(Given entries)

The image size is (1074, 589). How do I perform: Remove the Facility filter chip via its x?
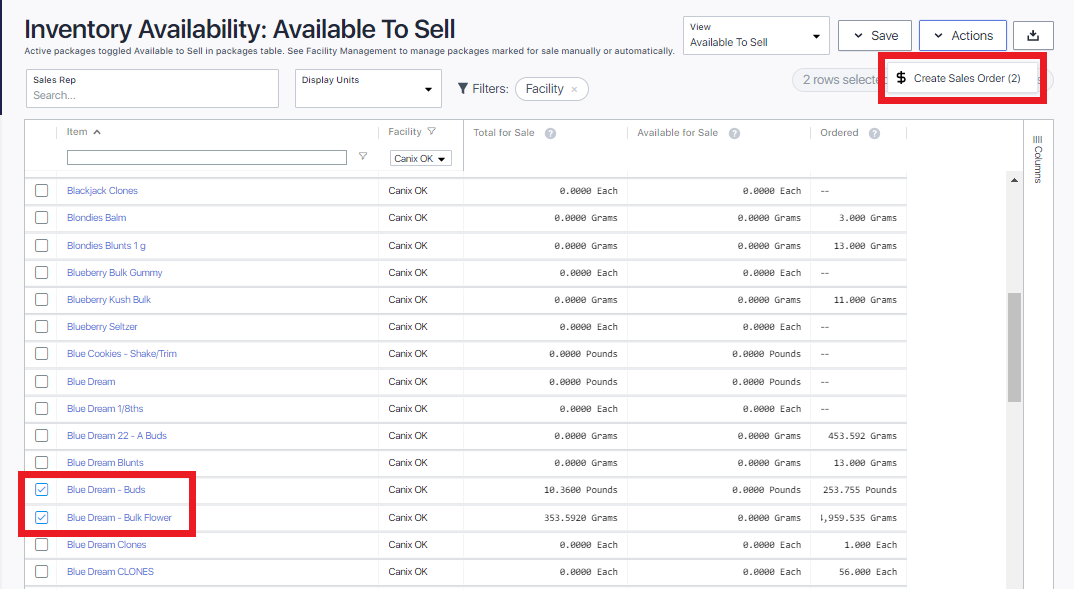coord(574,90)
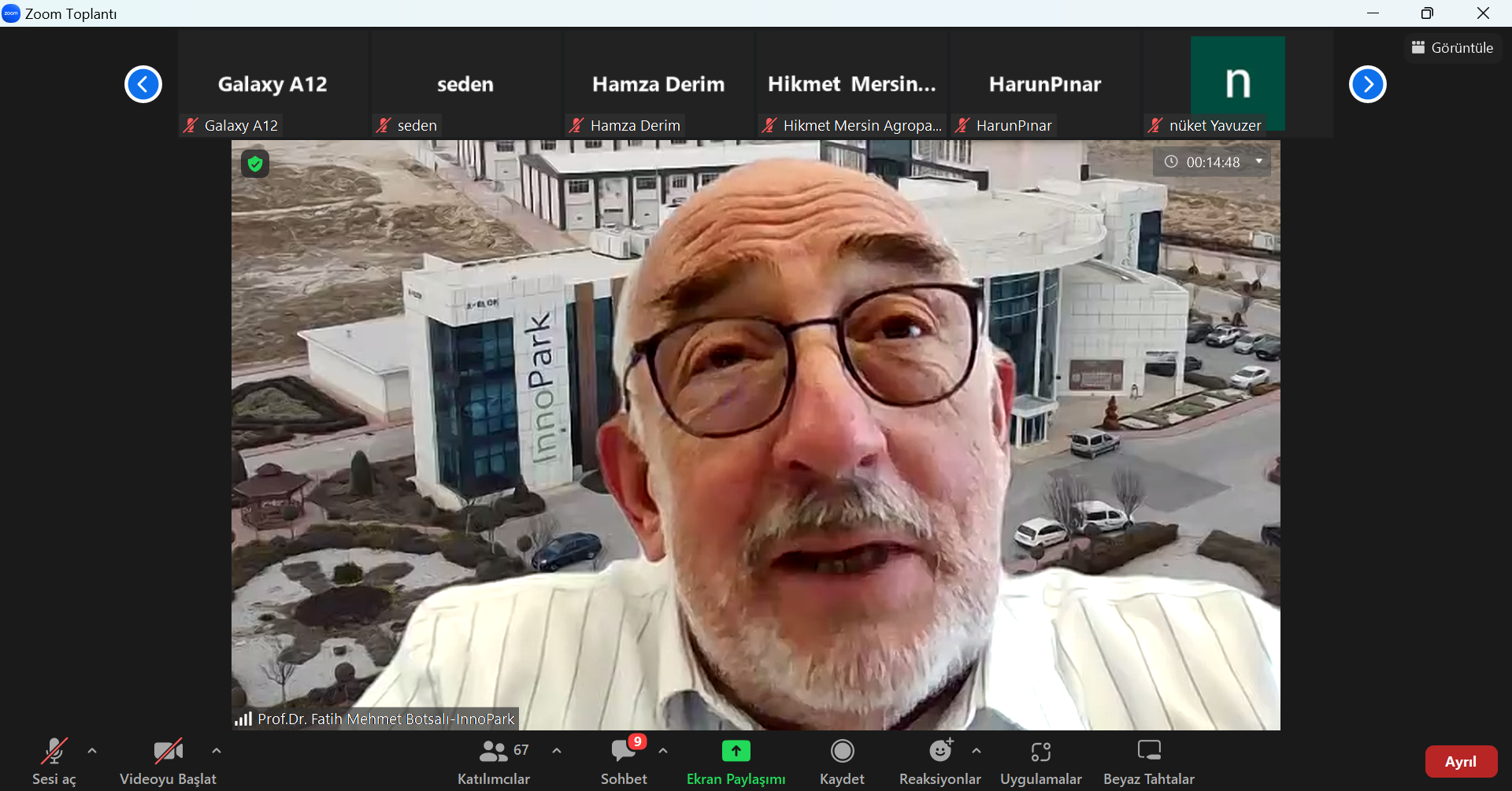Turn on camera with Videoyu Başlat

pos(168,760)
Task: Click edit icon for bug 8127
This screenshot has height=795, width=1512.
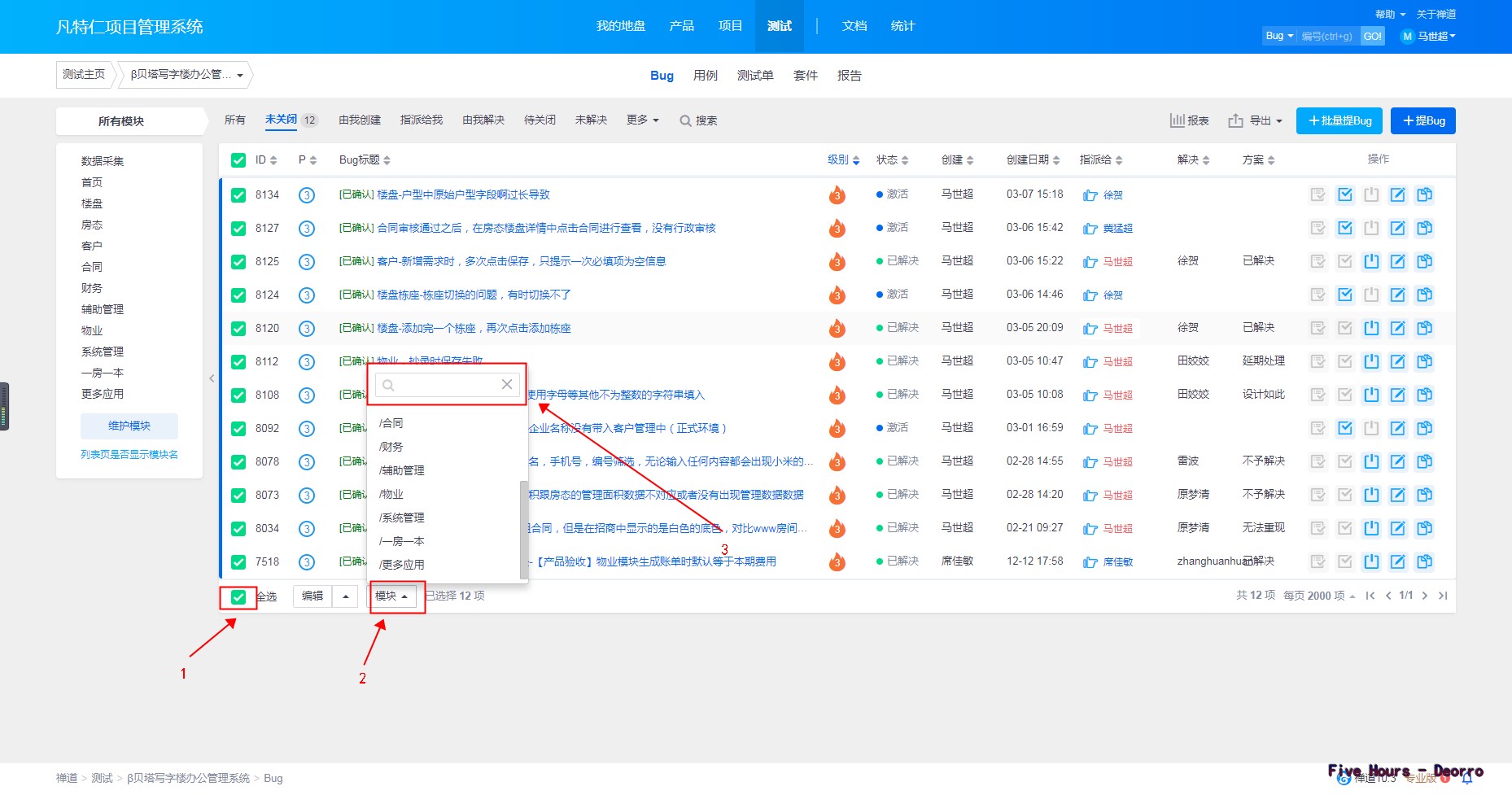Action: [x=1397, y=228]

(End Given entries)

▶ [The problem]: Each entry above is to be duplicated exactly, and its pictures omitted.

▶ [Solution]:
The image size is (1074, 589). How do I perform: Remove the Facility filter chip via its x?
coord(574,90)
Turn on camera with Videoyu Başlat

pos(168,760)
Task: Click edit icon for bug 8127
This screenshot has height=795, width=1512.
Action: [x=1397, y=228]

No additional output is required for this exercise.